WRITTEN TASK: In the stretch of data from the line containing "Salongi soojendus ja A/C (303) (81, 243)" through the line containing "Pidurisüsteem (779) (63, 199)", switch "Tellitud tooted" to "Ostetud tooted" and write out those lines again with nothing else changed.

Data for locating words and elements
:::

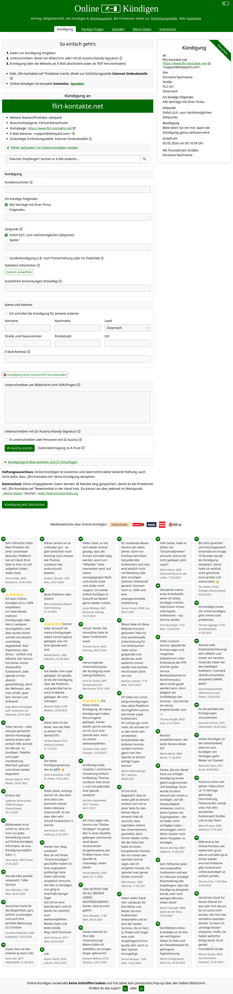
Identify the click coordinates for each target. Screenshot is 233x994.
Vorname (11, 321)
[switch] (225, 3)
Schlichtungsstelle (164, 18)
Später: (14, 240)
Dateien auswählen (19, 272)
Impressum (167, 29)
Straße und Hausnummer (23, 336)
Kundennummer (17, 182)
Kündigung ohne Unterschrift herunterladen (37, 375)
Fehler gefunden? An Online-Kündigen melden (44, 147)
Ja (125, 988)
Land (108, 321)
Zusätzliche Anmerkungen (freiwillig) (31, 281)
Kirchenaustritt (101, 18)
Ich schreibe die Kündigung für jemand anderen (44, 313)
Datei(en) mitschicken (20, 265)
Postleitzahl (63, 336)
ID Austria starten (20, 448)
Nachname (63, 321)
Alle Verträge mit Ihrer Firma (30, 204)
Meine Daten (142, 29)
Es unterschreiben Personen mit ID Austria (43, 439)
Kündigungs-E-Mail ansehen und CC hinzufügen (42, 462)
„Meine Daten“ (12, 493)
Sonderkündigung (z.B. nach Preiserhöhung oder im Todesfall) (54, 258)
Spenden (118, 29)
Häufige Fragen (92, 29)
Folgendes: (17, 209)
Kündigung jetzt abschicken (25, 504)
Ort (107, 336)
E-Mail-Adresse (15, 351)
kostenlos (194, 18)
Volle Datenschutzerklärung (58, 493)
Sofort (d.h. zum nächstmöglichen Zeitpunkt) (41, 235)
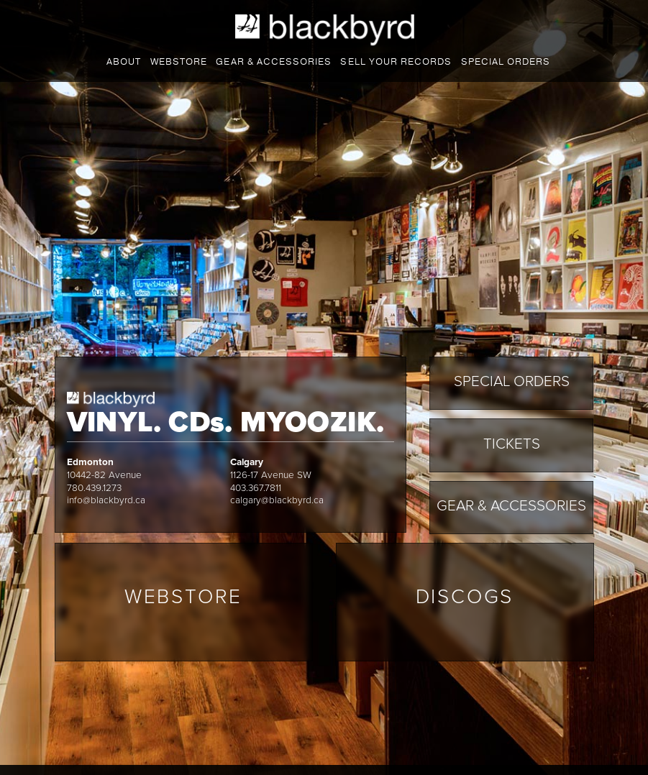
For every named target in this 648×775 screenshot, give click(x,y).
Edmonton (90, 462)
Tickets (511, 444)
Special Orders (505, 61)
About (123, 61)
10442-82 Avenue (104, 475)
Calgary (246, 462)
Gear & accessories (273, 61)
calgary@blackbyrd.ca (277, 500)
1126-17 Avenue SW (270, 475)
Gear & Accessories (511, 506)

:::

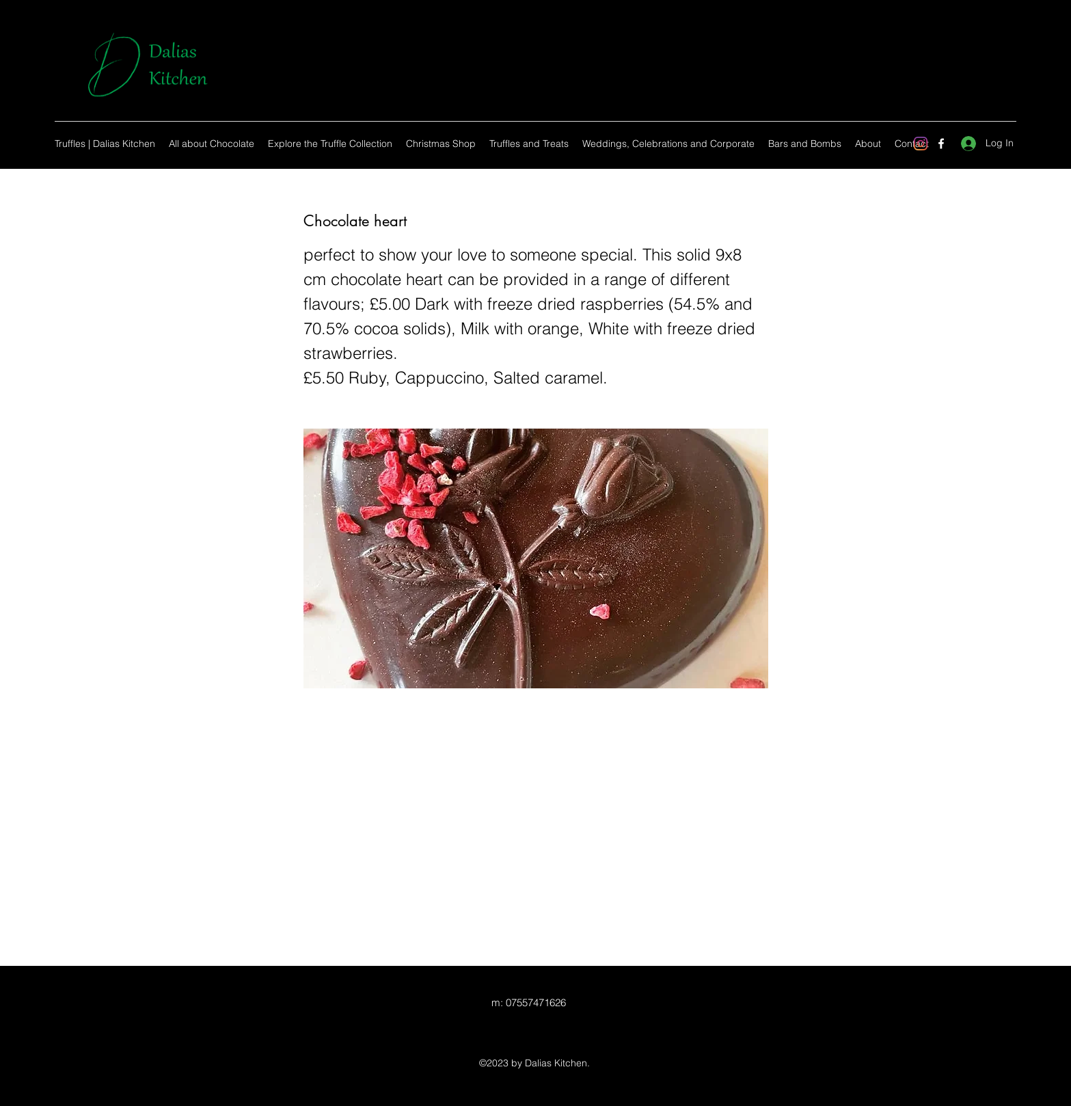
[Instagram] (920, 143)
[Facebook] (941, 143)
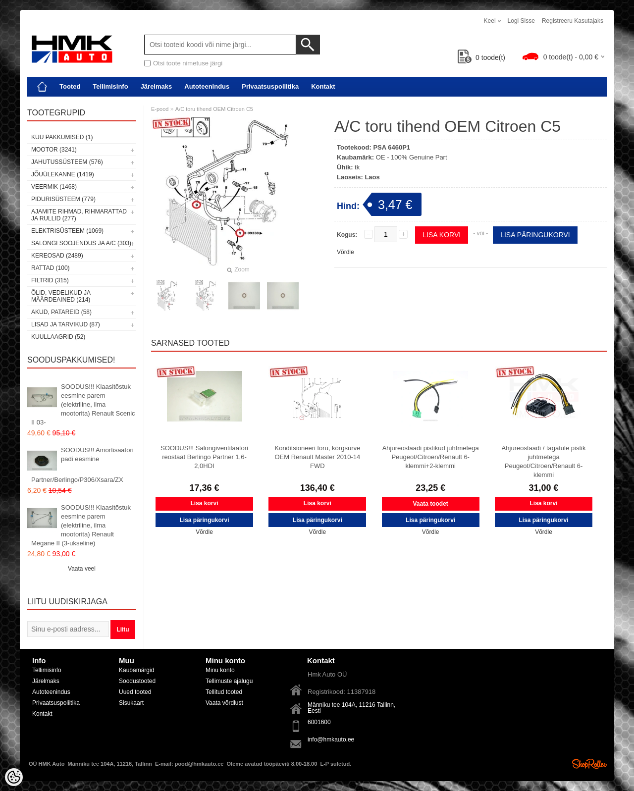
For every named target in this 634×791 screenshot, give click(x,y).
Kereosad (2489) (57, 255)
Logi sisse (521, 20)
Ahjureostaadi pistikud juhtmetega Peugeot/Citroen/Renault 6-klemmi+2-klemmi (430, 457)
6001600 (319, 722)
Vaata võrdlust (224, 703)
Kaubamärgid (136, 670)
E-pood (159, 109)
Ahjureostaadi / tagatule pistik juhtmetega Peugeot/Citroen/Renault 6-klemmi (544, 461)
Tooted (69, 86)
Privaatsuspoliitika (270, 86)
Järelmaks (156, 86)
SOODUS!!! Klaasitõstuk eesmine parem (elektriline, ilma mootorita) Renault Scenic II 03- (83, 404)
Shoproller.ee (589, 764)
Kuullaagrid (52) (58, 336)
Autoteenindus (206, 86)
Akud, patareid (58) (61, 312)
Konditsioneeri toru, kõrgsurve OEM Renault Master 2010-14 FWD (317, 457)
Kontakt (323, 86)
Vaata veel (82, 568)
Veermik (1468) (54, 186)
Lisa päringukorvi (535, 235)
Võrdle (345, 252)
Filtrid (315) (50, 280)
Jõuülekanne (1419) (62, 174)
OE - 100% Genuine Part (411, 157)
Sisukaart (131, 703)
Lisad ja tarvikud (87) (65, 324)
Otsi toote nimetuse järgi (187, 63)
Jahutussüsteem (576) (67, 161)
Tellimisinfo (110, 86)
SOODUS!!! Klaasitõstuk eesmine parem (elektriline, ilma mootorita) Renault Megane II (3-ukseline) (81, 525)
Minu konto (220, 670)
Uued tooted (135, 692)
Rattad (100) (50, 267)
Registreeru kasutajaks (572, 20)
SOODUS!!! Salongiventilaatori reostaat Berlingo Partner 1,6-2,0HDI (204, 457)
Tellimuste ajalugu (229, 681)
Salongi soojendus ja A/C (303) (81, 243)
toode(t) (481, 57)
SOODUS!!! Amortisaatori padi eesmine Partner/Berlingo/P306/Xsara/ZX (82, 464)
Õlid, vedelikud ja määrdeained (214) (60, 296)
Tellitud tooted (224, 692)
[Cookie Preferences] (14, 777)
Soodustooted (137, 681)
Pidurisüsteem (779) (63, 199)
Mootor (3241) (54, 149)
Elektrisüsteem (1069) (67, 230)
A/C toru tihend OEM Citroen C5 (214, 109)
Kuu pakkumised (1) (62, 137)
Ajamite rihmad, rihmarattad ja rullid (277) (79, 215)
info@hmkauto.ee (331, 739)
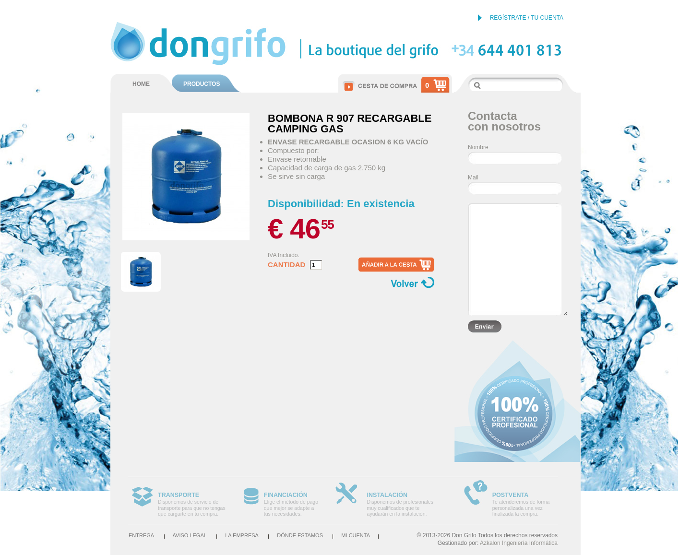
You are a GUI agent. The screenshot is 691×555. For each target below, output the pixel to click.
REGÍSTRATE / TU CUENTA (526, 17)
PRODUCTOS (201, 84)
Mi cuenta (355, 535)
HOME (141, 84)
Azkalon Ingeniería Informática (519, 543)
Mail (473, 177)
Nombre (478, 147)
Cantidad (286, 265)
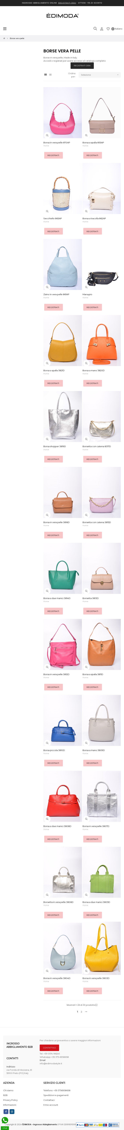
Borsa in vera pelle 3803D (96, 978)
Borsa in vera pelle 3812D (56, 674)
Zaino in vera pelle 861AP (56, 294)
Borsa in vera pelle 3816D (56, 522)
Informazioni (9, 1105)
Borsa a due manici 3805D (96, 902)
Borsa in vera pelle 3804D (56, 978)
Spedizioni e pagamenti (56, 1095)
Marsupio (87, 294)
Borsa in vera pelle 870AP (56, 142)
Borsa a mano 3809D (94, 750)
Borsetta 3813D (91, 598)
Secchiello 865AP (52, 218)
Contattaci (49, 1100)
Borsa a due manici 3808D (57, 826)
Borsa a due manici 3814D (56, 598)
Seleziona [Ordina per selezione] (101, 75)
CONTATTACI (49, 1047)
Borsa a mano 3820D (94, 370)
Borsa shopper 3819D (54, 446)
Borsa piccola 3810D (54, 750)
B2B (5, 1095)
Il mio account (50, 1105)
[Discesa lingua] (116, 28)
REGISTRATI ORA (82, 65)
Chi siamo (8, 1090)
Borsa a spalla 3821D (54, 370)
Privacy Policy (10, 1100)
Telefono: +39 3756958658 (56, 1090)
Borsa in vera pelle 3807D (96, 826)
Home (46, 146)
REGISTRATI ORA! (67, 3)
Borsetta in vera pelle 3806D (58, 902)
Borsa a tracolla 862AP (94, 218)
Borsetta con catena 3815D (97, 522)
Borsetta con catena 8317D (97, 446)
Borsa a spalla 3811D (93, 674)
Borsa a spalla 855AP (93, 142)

:::

WORKED SOLUTION:
Salongi soojendus ja A/C (303) (81, 243)
toode(t) (481, 57)
SOODUS!!! Amortisaatori padi eesmine Partner/Berlingo/P306/Xsara/ZX (82, 464)
Õlid, vedelikud ja määrdeained (214) (60, 296)
Ostetud tooted (224, 692)
[Cookie Preferences] (14, 777)
Soodustooted (137, 681)
Pidurisüsteem (779) (63, 199)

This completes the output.